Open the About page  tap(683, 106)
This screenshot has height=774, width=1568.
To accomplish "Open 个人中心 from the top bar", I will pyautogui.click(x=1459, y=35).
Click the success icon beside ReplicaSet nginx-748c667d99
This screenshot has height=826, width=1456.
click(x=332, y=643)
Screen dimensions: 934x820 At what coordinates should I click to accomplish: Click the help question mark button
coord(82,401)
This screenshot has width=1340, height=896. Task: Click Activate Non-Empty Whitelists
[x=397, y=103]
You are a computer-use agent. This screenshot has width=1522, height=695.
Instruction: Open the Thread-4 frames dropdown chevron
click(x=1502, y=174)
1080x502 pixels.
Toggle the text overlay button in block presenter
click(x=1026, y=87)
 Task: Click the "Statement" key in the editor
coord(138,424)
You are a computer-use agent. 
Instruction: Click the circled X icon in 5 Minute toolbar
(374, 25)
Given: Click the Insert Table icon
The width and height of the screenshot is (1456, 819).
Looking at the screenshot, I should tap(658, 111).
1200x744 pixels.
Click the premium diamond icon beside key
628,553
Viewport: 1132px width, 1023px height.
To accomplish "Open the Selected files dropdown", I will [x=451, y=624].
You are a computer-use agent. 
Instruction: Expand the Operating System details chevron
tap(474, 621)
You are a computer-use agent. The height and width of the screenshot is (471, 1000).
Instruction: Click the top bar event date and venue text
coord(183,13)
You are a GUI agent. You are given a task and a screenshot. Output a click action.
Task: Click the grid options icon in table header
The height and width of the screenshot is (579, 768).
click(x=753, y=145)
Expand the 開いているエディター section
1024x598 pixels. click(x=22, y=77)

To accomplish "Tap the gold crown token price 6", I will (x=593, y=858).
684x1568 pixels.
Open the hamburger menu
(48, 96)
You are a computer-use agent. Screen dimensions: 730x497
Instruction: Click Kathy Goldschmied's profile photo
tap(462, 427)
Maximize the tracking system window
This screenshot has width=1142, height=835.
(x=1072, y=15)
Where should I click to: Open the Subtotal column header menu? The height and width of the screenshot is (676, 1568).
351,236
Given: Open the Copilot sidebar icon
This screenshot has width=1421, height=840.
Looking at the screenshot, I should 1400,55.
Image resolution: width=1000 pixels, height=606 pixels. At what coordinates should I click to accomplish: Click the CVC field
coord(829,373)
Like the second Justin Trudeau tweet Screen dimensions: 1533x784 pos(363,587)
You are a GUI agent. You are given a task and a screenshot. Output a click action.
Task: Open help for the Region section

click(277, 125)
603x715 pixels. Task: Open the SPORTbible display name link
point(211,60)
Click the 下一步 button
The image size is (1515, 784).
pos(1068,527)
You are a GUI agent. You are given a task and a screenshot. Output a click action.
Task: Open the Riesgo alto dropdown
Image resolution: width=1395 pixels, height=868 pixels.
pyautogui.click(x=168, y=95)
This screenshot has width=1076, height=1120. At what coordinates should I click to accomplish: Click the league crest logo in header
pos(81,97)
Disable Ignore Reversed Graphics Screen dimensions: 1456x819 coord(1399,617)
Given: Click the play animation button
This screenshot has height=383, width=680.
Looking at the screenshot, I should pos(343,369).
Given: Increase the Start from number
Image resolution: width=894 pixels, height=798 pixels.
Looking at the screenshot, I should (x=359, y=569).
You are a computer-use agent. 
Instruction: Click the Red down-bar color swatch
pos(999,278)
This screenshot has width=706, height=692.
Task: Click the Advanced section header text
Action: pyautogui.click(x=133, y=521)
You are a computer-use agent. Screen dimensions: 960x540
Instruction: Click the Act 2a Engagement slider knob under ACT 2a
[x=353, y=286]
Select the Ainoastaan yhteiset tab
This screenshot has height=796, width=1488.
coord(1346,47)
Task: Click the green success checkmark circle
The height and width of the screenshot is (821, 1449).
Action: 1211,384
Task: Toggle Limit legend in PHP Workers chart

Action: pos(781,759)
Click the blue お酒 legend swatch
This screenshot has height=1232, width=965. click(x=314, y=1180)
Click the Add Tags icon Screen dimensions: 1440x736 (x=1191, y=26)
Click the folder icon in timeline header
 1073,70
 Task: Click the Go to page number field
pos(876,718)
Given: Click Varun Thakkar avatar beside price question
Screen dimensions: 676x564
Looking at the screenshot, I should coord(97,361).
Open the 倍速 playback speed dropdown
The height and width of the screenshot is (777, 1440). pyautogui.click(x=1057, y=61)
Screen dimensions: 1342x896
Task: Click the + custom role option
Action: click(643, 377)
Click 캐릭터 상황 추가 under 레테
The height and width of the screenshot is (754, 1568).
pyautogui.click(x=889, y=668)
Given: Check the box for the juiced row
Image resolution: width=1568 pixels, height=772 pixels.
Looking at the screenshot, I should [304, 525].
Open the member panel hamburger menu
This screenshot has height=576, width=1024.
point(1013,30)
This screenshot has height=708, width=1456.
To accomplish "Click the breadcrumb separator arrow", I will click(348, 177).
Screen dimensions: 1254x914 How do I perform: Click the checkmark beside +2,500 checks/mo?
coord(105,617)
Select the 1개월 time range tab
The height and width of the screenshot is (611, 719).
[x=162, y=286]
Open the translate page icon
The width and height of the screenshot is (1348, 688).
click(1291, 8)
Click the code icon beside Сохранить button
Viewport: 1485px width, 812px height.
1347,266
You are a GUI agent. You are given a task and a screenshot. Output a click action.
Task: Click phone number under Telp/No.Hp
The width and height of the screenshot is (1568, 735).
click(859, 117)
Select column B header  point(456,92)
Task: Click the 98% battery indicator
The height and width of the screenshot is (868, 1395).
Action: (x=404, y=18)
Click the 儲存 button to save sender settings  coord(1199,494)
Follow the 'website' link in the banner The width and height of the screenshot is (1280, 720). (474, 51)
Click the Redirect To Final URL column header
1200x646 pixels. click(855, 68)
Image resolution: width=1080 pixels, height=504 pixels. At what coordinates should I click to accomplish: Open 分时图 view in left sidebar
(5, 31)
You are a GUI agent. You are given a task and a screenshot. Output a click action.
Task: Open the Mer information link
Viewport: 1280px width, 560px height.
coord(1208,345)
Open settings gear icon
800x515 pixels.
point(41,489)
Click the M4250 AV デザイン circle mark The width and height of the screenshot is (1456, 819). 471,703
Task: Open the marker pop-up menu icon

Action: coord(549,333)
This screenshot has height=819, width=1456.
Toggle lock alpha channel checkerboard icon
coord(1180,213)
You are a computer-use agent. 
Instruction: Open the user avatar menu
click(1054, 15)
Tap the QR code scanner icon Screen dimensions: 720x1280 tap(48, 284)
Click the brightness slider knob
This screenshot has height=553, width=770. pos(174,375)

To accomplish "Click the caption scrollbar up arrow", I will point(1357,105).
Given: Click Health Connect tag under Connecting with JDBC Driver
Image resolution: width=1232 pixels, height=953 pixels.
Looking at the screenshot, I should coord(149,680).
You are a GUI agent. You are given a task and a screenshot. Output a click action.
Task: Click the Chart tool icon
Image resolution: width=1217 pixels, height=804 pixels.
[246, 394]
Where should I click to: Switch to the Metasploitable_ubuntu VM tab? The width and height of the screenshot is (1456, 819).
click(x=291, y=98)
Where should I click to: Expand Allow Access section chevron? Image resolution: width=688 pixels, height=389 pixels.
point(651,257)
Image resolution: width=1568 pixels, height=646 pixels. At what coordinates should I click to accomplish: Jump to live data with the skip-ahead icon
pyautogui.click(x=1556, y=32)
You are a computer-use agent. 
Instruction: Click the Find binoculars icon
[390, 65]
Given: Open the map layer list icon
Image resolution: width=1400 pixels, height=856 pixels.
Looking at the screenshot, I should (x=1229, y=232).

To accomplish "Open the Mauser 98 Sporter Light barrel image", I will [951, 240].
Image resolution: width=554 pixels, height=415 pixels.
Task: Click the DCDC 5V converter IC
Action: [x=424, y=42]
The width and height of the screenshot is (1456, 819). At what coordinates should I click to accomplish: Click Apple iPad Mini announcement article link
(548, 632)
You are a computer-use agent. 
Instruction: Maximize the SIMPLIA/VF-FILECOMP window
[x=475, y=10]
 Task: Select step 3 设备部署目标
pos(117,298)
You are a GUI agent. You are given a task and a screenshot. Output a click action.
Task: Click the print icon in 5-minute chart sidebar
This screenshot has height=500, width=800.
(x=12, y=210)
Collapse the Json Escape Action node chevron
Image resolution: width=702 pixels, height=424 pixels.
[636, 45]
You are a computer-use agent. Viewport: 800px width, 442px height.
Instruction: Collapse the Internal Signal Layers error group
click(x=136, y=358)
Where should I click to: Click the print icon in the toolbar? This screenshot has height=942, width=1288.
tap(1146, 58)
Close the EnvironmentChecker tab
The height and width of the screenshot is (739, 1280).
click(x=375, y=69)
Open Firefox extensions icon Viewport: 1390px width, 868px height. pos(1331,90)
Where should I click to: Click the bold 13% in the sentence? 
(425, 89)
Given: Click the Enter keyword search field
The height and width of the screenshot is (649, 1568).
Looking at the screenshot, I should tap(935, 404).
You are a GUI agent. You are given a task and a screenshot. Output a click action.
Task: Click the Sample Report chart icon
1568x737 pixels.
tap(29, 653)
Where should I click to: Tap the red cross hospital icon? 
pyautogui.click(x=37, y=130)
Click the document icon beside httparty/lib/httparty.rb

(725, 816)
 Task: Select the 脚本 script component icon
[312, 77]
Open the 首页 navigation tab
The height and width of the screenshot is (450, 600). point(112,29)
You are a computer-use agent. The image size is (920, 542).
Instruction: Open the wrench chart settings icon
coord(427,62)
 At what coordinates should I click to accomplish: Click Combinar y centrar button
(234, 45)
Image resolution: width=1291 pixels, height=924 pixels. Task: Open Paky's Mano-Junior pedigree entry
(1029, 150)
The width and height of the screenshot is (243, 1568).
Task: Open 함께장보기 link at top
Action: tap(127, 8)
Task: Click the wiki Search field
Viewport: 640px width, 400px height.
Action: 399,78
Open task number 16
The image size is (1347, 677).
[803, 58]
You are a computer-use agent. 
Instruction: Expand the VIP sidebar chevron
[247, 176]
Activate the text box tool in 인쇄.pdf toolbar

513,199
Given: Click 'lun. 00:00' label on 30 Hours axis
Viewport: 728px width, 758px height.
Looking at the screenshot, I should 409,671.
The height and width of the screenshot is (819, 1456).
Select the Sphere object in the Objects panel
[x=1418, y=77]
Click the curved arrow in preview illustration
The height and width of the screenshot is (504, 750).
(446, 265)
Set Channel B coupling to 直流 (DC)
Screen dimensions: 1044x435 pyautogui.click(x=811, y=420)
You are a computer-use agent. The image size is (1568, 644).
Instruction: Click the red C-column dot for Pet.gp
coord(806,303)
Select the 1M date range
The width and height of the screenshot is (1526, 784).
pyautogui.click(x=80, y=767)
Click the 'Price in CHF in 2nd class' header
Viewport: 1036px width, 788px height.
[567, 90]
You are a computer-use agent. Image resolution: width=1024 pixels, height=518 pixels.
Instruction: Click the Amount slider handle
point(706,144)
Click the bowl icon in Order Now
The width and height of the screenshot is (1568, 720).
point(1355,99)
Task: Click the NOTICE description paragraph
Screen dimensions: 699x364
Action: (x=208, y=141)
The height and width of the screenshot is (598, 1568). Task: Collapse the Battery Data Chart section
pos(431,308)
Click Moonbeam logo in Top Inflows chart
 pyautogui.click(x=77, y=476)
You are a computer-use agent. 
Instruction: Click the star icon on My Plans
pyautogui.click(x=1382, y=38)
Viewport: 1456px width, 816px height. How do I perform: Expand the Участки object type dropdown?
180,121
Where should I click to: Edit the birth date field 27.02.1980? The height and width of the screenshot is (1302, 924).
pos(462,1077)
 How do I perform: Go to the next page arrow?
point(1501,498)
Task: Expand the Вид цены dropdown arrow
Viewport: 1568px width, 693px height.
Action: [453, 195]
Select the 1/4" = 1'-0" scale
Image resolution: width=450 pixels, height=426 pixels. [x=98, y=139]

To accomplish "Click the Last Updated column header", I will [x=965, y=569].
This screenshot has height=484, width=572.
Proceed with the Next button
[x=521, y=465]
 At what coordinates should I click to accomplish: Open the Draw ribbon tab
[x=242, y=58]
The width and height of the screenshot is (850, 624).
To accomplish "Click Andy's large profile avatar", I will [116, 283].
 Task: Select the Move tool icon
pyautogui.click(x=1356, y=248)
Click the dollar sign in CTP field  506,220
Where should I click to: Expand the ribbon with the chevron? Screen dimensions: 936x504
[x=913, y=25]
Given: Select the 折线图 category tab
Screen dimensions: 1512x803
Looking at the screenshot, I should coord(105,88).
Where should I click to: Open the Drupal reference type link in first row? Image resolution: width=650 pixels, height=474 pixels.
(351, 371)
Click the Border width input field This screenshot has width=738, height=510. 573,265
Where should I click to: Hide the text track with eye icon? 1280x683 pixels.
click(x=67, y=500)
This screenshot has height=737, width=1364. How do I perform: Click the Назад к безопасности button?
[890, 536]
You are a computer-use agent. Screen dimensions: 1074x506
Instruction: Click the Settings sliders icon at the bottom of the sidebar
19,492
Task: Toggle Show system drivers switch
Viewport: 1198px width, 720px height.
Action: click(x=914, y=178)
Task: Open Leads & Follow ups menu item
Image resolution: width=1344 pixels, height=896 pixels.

+++

• [Given task] Which lines above contain the word "profile"? Copy each of them in full.

• [Right answer]
Instruction: Click Kathy Goldschmied's profile photo
To accomplish "Click Andy's large profile avatar", I will [116, 283].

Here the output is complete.